Stored data entries:
^^^^^^^^^^^^^^^^

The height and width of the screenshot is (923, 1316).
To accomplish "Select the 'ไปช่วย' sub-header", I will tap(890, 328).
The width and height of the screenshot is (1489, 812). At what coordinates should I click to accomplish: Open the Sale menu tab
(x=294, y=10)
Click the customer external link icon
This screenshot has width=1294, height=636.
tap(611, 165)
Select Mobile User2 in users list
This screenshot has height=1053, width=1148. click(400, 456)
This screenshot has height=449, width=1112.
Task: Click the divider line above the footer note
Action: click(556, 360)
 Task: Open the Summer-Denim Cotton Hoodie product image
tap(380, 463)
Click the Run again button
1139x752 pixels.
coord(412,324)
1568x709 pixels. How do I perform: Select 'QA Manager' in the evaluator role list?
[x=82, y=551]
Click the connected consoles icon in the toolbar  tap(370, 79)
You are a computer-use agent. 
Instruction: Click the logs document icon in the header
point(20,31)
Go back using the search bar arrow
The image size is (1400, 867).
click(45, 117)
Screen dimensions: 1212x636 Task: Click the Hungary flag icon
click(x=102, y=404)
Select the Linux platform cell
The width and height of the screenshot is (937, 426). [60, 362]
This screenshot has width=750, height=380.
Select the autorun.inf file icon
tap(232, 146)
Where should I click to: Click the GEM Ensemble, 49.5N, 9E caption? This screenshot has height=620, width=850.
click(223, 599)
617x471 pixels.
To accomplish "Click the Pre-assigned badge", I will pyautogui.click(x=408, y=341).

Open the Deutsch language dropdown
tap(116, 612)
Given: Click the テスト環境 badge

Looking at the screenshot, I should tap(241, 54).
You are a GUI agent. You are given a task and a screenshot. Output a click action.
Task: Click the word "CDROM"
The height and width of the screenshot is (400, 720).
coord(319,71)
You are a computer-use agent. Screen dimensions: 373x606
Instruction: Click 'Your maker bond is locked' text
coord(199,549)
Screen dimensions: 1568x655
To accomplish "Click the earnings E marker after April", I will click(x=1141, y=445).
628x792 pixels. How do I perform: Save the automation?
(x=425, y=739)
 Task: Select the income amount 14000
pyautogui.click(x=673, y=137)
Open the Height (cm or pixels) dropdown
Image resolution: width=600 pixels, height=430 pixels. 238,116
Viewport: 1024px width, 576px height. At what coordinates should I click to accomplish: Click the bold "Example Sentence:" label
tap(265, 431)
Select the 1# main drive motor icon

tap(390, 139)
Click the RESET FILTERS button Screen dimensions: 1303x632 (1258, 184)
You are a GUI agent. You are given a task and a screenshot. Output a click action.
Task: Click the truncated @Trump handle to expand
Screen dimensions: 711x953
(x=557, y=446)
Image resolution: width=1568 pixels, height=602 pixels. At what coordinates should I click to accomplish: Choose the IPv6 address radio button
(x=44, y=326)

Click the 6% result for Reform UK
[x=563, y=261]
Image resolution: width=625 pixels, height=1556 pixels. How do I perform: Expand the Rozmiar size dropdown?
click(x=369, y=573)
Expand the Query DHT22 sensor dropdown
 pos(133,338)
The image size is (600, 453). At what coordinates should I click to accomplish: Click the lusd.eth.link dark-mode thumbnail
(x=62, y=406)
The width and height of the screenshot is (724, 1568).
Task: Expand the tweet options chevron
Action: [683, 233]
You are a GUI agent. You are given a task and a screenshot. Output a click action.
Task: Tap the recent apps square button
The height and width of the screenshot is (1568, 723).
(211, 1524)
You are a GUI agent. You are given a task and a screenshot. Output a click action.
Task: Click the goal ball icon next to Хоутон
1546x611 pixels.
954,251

^^^^^^^^^^^^^^^^

How to complete this task:
Give each entry again, spelled exactly as shown.

Response:
The height and width of the screenshot is (923, 1316).
To accomplish "Select the 'ไปช่วย' sub-header", I will tap(890, 328).
The width and height of the screenshot is (1489, 812). At what coordinates should I click to accomplish: Open the Sale menu tab
(x=294, y=10)
Click the customer external link icon
This screenshot has width=1294, height=636.
tap(611, 165)
Select Mobile User2 in users list
This screenshot has height=1053, width=1148. click(400, 456)
This screenshot has height=449, width=1112.
Task: Click the divider line above the footer note
Action: click(556, 360)
 Task: Open the Summer-Denim Cotton Hoodie product image
tap(380, 463)
Click the Run again button
1139x752 pixels.
coord(412,324)
1568x709 pixels. How do I perform: Select 'QA Manager' in the evaluator role list?
[x=82, y=551]
Click the connected consoles icon in the toolbar  tap(370, 79)
You are a computer-use agent. 
Instruction: Click the logs document icon in the header
point(20,31)
Go back using the search bar arrow
The image size is (1400, 867).
click(45, 117)
Screen dimensions: 1212x636 Task: Click the Hungary flag icon
click(x=102, y=404)
Select the Linux platform cell
The width and height of the screenshot is (937, 426). [60, 362]
This screenshot has width=750, height=380.
Select the autorun.inf file icon
tap(232, 146)
Where should I click to: Click the GEM Ensemble, 49.5N, 9E caption? This screenshot has height=620, width=850.
click(223, 599)
617x471 pixels.
To accomplish "Click the Pre-assigned badge", I will pyautogui.click(x=408, y=341).

Open the Deutsch language dropdown
tap(116, 612)
Given: Click the テスト環境 badge

Looking at the screenshot, I should tap(241, 54).
You are a GUI agent. You are given a task and a screenshot. Output a click action.
Task: Click the word "CDROM"
The height and width of the screenshot is (400, 720).
coord(319,71)
You are a computer-use agent. Screen dimensions: 373x606
Instruction: Click 'Your maker bond is locked' text
coord(199,549)
Screen dimensions: 1568x655
To accomplish "Click the earnings E marker after April", I will click(x=1141, y=445).
628x792 pixels. How do I perform: Save the automation?
(x=425, y=739)
 Task: Select the income amount 14000
pyautogui.click(x=673, y=137)
Open the Height (cm or pixels) dropdown
Image resolution: width=600 pixels, height=430 pixels. 238,116
Viewport: 1024px width, 576px height. At what coordinates should I click to accomplish: Click the bold "Example Sentence:" label
tap(265, 431)
Select the 1# main drive motor icon

tap(390, 139)
Click the RESET FILTERS button Screen dimensions: 1303x632 (1258, 184)
You are a GUI agent. You are given a task and a screenshot. Output a click action.
Task: Click the truncated @Trump handle to expand
Screen dimensions: 711x953
(x=557, y=446)
Image resolution: width=1568 pixels, height=602 pixels. At what coordinates should I click to accomplish: Choose the IPv6 address radio button
(x=44, y=326)

Click the 6% result for Reform UK
[x=563, y=261]
Image resolution: width=625 pixels, height=1556 pixels. How do I perform: Expand the Rozmiar size dropdown?
click(x=369, y=573)
Expand the Query DHT22 sensor dropdown
 pos(133,338)
The image size is (600, 453). At what coordinates should I click to accomplish: Click the lusd.eth.link dark-mode thumbnail
(x=62, y=406)
The width and height of the screenshot is (724, 1568).
Task: Expand the tweet options chevron
Action: [683, 233]
You are a GUI agent. You are given a task and a screenshot. Output a click action.
Task: Tap the recent apps square button
The height and width of the screenshot is (1568, 723).
(211, 1524)
You are a GUI agent. You are given a task and a screenshot. Output a click action.
Task: Click the goal ball icon next to Хоутон
1546x611 pixels.
954,251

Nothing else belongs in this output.